Putin redet Klartext: Im Westen wackeln die Wände

Das Timing ist immer perfekt: Diesmal wählte Russlands Star-Präsident das Jahrestreffen des von ihm gegründeten Debattierclubs „Valdai“ in Sotschi, um dem Westen eine volle Breitseite seiner Weltsicht vor den Bug zu pfeffern. Hier nur die wesentlichen Punkte: Es ist schlimm, wenn so eine Lektion des großen Strategen und Taktikers damit anfängt, dass er vor „unbedachten Schritten“ warnt. Und es ist typisch Putin, bei aller Kritik immer auch den gemeinsamen Anknüpfungspunkt zu sehen.

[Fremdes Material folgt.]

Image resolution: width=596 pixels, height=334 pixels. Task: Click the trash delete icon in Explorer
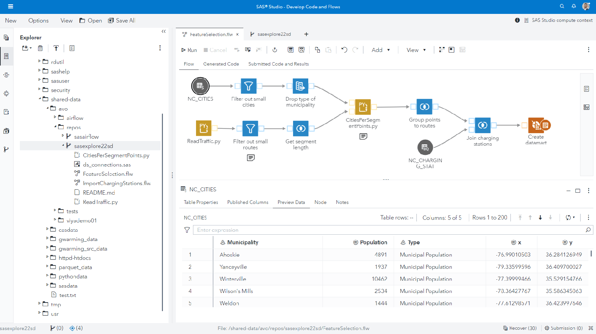tap(40, 48)
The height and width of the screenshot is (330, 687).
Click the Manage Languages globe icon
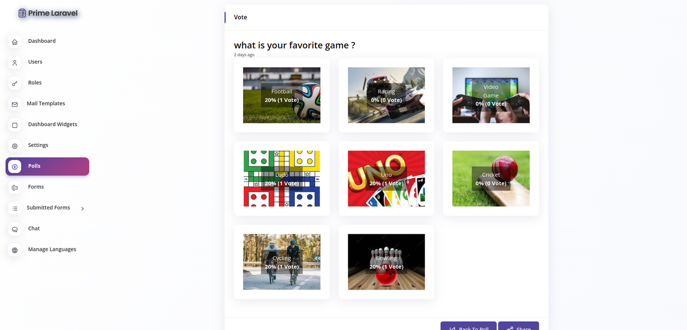(15, 250)
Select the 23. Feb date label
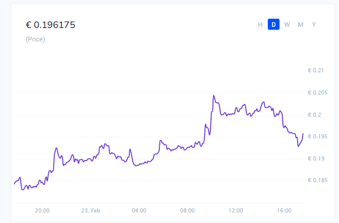The image size is (339, 223). coord(90,211)
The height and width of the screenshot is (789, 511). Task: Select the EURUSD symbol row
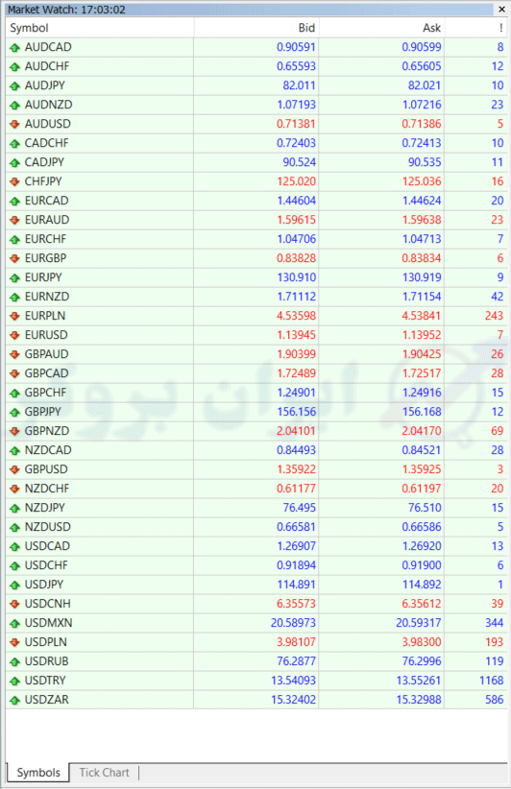pos(256,335)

Denn insgesamt wolle er ja keine Anklagerede halten, sondern zur Zusammenarbeit auffordern. Auf jeden Fall stellt er erneut klar, dass es ihm keineswegs um eine Abkehr von Europa gehe. Grundsätzlich beanspruche Russland weder eine Führungsrolle noch irgendeine Sonderrolle – eine klare Kritik an den USA, die beides um jeden Preis festhalten wollen; Putin sagt: „Die USA wollen die Welt auf sich zuschneiden“. Das US-Diktat lasse jedoch Konflikte eskalieren. Das Weltsicherheitssystem sei geschwächt, stellt Putin fest. Auch deshalb besteht Putin auf weiterem Abbau nuklearer Arsenale; das fällt ihm leicht, denn Russland hat hier soeben mit den USA gleichgezogen. Kluge Idee: Wechselseitige Abhängigkeit habe nichts Bedrohliches. Und Putin ist sich sicher: Europa wird nie auf russisches Gas verzichten – weil’s schlicht zu teuer käme. Hoffentlich behält er recht.

Und dann hat es sich heute zufällig so ergeben, dass eine ganze Handvoll Meldungen darauf hindeuten, dass der Westen soeben gewaltig den Kürzeren zieht, als ob eine höhere Macht geplant hätte, dass Putins Bemerkungen soeben mit passenden Weltnachrichten hätten unterstrichen werden sollen: Zuoberst: China eröffnet ein Konkurrenzinstitut zur Weltbank. Oh, ja, gut‘ Nacht schon mal an die ALTE Weltbank. Russland hat heute an der bereits 2008 geschaffenen Petersburger Rohstoffbörse erstmals Gas versteigert. Ohne US-Dollar versteht sich. Syrien will eine Freihandelszone mit Russland – und Putin erklärt parallel beim Valdai-Treffen, dass die vielen Sanktionen die Flucht aus dem US-Dollar beschleunigten. Merkel wird unterdessen nervös, weil der Ukraine-Streit immerzu eine Drohung mit einem kalten Winter in deutschen Wohnzimmern bedeutet. Merkels sonniger Vorschlag: EU-Steuerzahler blechen für die Schulden der Ukraine. Super! Das passt doch gut zu diesem anderen Fass ohne Boden, das uns noch viel teurer kommt: Bankenrettung in Europa mit deutschem Steuergeld! Ist doch klar: Wir ham’s ja – und Schäuble hat die Total-Immunität als ESM-Gouverneur. Schlau, nicht wahr? Banken, die beim angeblichen „Stress“-Test durchgefallen sind, 25 von 130, können endlich wieder aufatmen. Schönes Wochenende auch! Problem: Der Test war ungefähr so stressig wie Probehusten beim Arzt.

Eine Frage noch: Was sind eigentlich „schlechte Vorzeichen“?